─── Given passage ───

Article ID: JAF3413 | By: Douglas Groothuis


This article first appeared in the Christian Research Journal, volume 41, number 3 (2018). For further information or to subscribe to the Christian Research Journal please click here.


When Christians think of Bertrand Russell (if they do at all), they likely remember a famous British atheist who penned a book titled Why I Am Not a Christian. In his long and storied life, Russell (1872–1970) was a vocal atheist and arguably the foremost atheist in the Western world in the twentieth century. His career was not sustained by his atheism, however, but through his long engagement with philosophy and through controversial positions he took on moral issues, such as pacifism. Some aspects of his philosophy are beneficial for the cause of philosophically defending Christianity because his attacks on the faith, for all their popularity, are really quite weak.

BACKGROUND

Russell was a brilliant academic and philosopher who authored more than seventy books and more than two thousand essays on topics such as philosophy, ethics, education, science, and mathematics. He wrote for both the academy and the general public and was a prolific correspondent. He is perhaps most known for this tome A History of Western Philosophy (1945), which I have consulted many times. Ambitious and idiosyncratic, Russell’s anti-Christian prejudices bleed through at times, especially when he wrongly asserts that Blaise Pascal’s turn to religious devotion later in life caused him to disparage science and waste his prodigious intellectual talents.1 Russell won the Nobel Prize in 1950 and was one of the most prominent philosophers of the twentieth century. His nontraditional views on sexual ethics kept him from being offered a prestigious professorship at the City College of New York in 1955.

POINTS OF COMMENDATION

Russell could be a masterful writer. In a celebrated passage in his essay, “A Free Man’s Worship,” he waxes eloquent on the predicament of humanity in the modern age. In an expansive but beautiful sentence, Russell poetically limns the lineaments of his atheistic creed.

That Man is the product of causes which had no prevision of the end they were achieving; that his origin, his growth, his hopes and fears, his loves and his beliefs, are but the outcome of accidental collocations of atoms; that no fire, no heroism, no intensity of thought and feeling, can preserve an individual life beyond the grave; that all the labours of the ages, all the devotion, all the inspiration, all the noonday brightness of human genius, are destined to extinction in the vast death of the solar system, and that the whole temple of Man’s achievement must inevitably be buried beneath the debris of a universe in ruins — all these things, if not quite beyond dispute, are yet so nearly certain, that no philosophy which rejects them can hope to stand.2

He, like Frederick Nietzsche, understood the consequences of rejecting God and accepting a godless and purposeless cosmos.3 In this, we can commend his honesty. Would that all atheists would be as philosophically aware. Nevertheless, Russell did not succumb to nihilism but was animated by hope. He says, “Three passions, simple but overwhelmingly strong, have governed my life: the longing for love, the search for knowledge, and unbearable pity for the suffering of mankind.”4 In his autobiography, he writes that he had found love toward the end of his life, that he had achieved a little knowledge of “the hearts of men,” “why the stars shine,” and of “the Pythagorean power by which number holds sway above the flux.”5 He says he would live his life over again.

─── Excerpted data ───

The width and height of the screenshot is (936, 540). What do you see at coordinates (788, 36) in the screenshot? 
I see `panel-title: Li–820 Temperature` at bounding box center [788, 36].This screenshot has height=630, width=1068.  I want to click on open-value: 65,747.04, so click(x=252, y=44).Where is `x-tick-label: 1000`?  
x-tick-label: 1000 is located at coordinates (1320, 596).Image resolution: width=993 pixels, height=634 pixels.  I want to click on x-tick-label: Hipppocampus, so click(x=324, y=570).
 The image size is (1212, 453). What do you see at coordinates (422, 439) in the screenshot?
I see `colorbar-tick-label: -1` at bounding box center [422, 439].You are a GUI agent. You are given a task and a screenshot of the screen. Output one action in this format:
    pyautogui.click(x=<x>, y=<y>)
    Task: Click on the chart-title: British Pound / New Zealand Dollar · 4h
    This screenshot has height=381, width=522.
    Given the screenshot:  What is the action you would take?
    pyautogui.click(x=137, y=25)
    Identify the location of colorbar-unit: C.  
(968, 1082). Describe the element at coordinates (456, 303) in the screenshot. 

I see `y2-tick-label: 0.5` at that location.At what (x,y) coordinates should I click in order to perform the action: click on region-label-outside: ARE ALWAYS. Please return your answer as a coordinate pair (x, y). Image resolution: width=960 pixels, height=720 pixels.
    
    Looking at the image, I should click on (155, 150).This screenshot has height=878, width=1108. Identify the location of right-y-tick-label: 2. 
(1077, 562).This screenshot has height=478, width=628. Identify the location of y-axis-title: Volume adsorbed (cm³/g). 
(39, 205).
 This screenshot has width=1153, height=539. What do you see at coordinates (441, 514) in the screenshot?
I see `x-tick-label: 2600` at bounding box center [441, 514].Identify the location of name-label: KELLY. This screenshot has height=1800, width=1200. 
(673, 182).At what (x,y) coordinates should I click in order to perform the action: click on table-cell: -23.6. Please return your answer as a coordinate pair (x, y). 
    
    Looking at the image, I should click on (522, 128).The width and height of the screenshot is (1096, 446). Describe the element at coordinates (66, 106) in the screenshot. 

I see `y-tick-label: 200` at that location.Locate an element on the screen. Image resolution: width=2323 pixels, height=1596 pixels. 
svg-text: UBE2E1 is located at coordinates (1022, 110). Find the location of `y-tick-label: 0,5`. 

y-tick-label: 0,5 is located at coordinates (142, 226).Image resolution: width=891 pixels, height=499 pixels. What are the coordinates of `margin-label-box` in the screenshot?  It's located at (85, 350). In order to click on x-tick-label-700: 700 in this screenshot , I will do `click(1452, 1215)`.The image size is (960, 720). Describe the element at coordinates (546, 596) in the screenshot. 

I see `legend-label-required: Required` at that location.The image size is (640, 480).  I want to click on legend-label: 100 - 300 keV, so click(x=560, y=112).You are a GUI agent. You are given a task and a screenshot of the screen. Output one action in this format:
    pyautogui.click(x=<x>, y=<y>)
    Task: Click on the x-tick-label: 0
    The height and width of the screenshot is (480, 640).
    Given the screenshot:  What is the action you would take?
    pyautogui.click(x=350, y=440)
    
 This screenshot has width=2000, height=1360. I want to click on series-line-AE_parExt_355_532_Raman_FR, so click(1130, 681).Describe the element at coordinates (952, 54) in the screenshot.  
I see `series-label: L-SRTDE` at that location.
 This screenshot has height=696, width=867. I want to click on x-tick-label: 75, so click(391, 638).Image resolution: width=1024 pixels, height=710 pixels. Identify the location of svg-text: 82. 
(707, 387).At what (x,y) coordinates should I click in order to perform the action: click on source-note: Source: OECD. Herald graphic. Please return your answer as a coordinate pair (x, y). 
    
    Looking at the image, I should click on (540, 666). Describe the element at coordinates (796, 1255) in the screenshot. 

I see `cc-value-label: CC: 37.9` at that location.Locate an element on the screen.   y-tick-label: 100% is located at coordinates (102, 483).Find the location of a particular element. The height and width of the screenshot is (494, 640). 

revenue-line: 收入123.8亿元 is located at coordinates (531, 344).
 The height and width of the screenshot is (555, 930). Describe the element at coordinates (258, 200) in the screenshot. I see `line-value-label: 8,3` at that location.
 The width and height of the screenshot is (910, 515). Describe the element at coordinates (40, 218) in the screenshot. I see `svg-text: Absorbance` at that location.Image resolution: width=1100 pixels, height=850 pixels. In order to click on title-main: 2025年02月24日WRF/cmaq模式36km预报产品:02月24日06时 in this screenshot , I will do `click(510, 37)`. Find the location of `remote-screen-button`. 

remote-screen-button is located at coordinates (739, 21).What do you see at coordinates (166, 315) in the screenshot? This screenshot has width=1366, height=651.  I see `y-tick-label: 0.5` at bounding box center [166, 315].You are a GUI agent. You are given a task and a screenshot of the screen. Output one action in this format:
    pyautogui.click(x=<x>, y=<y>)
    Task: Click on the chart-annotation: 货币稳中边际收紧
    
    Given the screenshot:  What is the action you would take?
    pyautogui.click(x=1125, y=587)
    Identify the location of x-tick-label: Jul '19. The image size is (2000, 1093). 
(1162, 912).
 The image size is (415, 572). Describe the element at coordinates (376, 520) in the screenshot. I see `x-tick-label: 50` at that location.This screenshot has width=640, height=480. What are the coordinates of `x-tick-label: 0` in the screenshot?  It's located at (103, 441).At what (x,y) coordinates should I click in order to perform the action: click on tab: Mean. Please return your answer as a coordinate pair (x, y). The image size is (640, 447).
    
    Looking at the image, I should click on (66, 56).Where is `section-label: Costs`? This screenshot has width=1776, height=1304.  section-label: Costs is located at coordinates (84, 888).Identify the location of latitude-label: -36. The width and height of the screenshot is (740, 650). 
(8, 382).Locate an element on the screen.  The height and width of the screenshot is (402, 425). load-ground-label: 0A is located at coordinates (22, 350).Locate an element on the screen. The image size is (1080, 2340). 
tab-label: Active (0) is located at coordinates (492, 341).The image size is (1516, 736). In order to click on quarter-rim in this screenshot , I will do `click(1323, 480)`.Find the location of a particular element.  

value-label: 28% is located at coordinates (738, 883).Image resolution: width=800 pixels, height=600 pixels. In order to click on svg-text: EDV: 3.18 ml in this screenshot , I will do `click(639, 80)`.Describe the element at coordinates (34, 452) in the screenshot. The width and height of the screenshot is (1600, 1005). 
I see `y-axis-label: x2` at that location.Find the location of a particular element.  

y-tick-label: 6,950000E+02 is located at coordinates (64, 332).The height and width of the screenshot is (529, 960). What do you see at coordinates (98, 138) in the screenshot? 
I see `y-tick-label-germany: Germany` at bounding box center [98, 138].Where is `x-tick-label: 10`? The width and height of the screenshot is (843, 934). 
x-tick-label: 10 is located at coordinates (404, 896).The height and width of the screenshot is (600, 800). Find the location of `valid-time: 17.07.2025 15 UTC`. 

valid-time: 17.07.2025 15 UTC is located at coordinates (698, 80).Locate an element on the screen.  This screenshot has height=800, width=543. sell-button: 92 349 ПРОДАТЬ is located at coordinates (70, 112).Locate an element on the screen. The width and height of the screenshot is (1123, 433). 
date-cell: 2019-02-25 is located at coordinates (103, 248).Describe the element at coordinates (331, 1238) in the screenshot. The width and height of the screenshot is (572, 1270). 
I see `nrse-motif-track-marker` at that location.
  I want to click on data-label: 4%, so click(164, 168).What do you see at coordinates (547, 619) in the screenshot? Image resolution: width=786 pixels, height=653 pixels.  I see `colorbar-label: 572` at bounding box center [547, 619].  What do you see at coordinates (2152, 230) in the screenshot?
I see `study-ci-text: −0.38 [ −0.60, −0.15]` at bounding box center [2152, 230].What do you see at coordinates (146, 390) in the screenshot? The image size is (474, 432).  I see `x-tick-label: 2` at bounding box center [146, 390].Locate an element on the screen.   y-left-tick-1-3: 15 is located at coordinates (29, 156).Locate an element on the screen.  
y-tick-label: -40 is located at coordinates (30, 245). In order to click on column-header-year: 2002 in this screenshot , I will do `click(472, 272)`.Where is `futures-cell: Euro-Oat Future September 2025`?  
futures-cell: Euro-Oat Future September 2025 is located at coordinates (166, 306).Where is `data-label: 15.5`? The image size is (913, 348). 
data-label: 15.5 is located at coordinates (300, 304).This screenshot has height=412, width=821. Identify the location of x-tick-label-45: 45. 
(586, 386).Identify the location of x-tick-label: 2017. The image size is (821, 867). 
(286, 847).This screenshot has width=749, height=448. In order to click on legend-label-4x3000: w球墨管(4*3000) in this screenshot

───

Exercise set:
[A] In the Bertrand Russell article, what kept Russell from being offered a professorship at the City College of New York in 1955?
[B] Carry on the article on Bertrand Russell from its final sentence.

Answers in order:
[A] His nontraditional views on sexual ethics kept him from being offered the professorship.

[B]
Secondly, Russell should be commended for his method in philosophy, however much we may disagree with his philosophical conclusions. Along with G. E. Moore and the early Ludwig Wittgenstein, Russell developed the school of analytic philosophy in the early twentieth century. He called this “the philosophy of logical analysis.”6 Russell rejected the grand, sweeping, sprawling philosophizing of Hegel (who is so often incomprehensible) in favor of the precision of a Swiss watchmaker. This approach is modeled on the accuracy and clarity of good science writing, but it need not address matters of science. Analytic philosophers labor to define their terms carefully, to work on intellectual questions one at a time, have an acute concern for how language works, and to articulate explicitly the kind of argument forms they are offering.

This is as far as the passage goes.